### DATASET ENTRIES ###

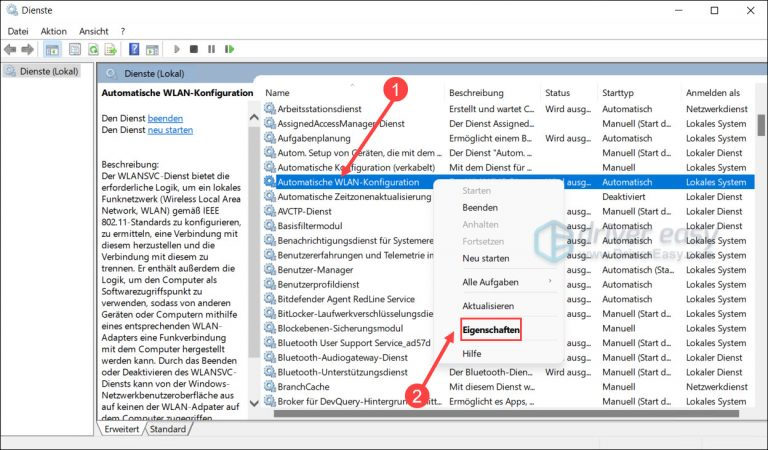The width and height of the screenshot is (768, 450).
Task: Click the Refresh toolbar icon
Action: pos(93,48)
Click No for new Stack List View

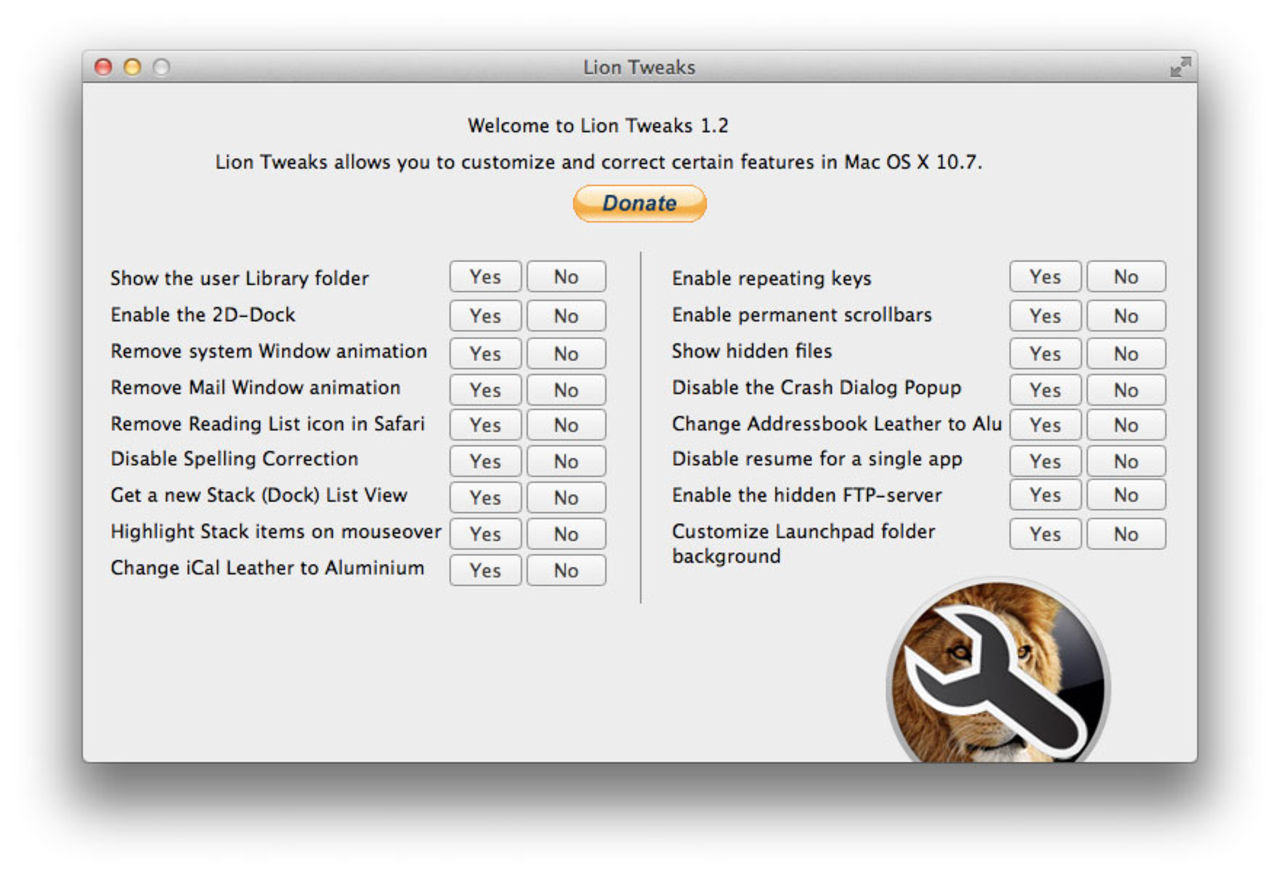(566, 497)
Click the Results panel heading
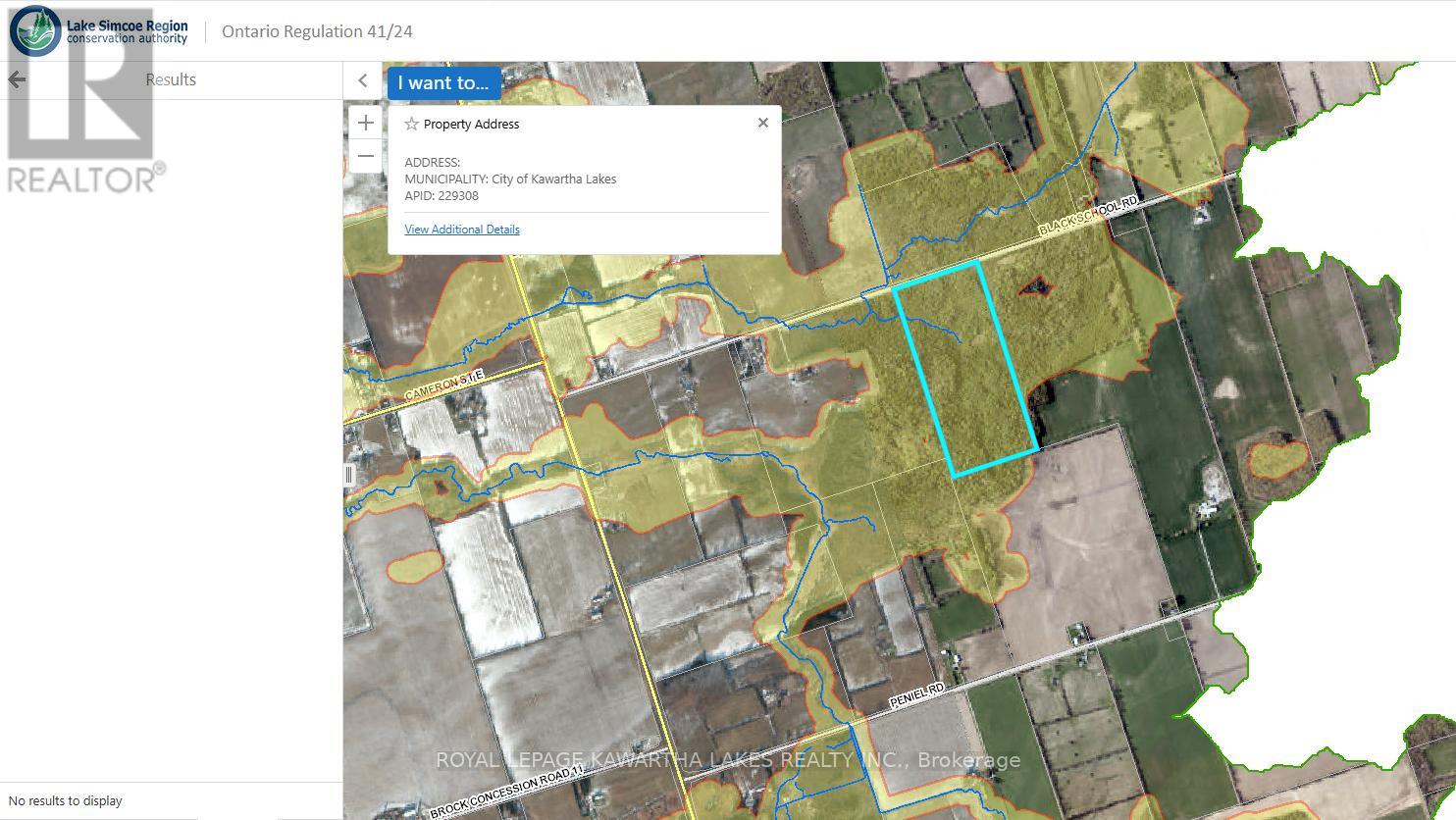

###

» **REQUIREMENT**: Only the lines from the line containing "Click No for new Stack List View" through the last line of the entries above should be reproduced, word for word and without pictures.

» **RESPONSE BELOW**:
Click No for new Stack List View

(566, 497)
Click the Results panel heading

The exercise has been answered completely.